Patent Application
20230257207
The present invention relates to a machine for recycling solar panels and, more particularly, to a compact and precise convey for a machine for recycling solar panels.
Referring to
The solar panel 41 includes a solar-cell array 13. An upper side of the solar-cell array 13 is connected to a tempered glass panel 11 by an encapsulant-EVA layer 12. A lower side of the solar-cell array 13 is connected to a back sheet 15 via another encapsulant-EVA layer 14.
The life of the photovoltaic module 10 is about 20 years. Then, the photovoltaic module must to disposed of or recycled. In Taiwan for example, about one million and six hundred thousand tons of used photovoltaic modules are disposed. Only a small amount of used photovoltaic modules is recycled.
Taiwanese Patent No. I752572 discloses an apparatus for automatically dismantling photovoltaic modules. This conventional apparatus detaches the frame from the solar panel to recycle the valuable aluminum used to make the frame. Then, the solar panel is crushed so that useful materials can be recycled. Then, the remnants of the solar panel are burned at high temperature such as 600° C. so that pyrolysis occurs. The combustion of ethylene vinyl acetate (“EVA”) and polyvinylidene difluoride (“PVDF”) inevitably produces side products such as volatile organic compounds (“VOCs”), CO and silicon. The side products are not valuable or environmentally friendly.
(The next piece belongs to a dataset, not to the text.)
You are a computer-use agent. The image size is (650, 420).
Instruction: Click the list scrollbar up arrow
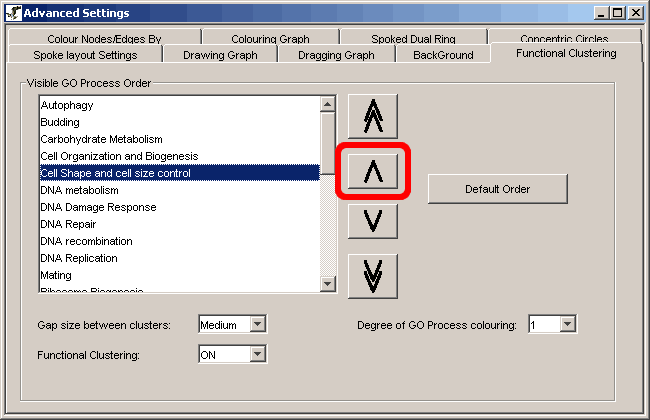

Taiwanese Patent Application Publication No. 202031378 discloses a machine for recycling photovoltaic modules. This conventional machine includes a conveyor that includes a belt and pulleys. However, the use of belt and pulleys renders this conveyor bulky and unprecise.
The present invention is therefore intended to obviate or at least alleviate the problems encountered in the prior art.
It is the primary objective of the present invention to provide a recycling machine with a compact and precise conveyor.
To achieve the foregoing objective, the conveyor includes an operative platform and a crane. The crane includes two lateral frames, a crossbar, a longitudinal bar, an extensible element, and a vacuum chuck. The lateral frames are supported on the operative platform. The crossbar is supported on the lateral frames so that the crossbar spans the operative platform. The crossbar is movable to and fro on the lateral frames between a first position and a second position. The longitudinal bar is connected to the crossbar so that they are movable together. The extensible elements are connected to the longitudinal bar so that they are movable together. The vacuum chucks are respectively connected to the extensible elements so that the extensible elements are operable to move the vacuum chucks between a lower position and an upper position. One of the vacuum chucks is located beyond the first end of the operative platform and the remaining one of the vacuum chucks is located above the operative platform when the crossbar is in the first position. One of the vacuum chucks is located above the operative platform and the remaining one of the vacuum chucks is located beyond the second end of the operative platform when the crossbar is in the second position.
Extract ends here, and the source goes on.